A Aliança Portuguesa de Associações das Doenças Raras (APADR ) defende um maior investimento na investigação científica para reforçar o apoio aos doentes raros.

O repto está a ser feito globalmente . Em Portugal a Aliança Portuguesa de Associações das Doenças Raras (APADR) assumiu as rédeas e está a promover uma petição que está disponível aqui.

O objetivo desta petição é também recordar que cada doença rara afeta uma pessoa em cada 2000, mas há mais de 6 mil doenças raras identificadas.

Estima-se que em Portugal cerca de 600 mil pessoas e na União Europeia cerca 30 milhões de pessoas tenham uma doença rara.

Os termos da petição incluem pontos estratégicos que necessitam do apoio de instituições e organizações internacionais e apresentam orientações para a implementação de políticas de investigação e desenvolvimento no âmbito das doenças raras.

Os principais investigadores europeus que desenvolvem o seu trabalho no âmbito das doenças raras já assinaram a petição.

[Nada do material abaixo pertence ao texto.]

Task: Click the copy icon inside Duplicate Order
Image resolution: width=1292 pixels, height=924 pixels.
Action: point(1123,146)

Após a recolha de assinaturas, a petição será entregue a entidades que regulam, apoiam e financiam a investigação e inovação científica, como o diretor-geral da Organização Mundial de Saúde (OMS), a direção-geral dos Sistemas de Saúde e Inovação, o secretário-geral e estados membros das Nações Unidas, o chefe da divisão de saúde da OCDE, direção-geral da Investigação e da Inovação da União Europeia e da Comissão Europeia, entre outros, avança a APADR em comunicado.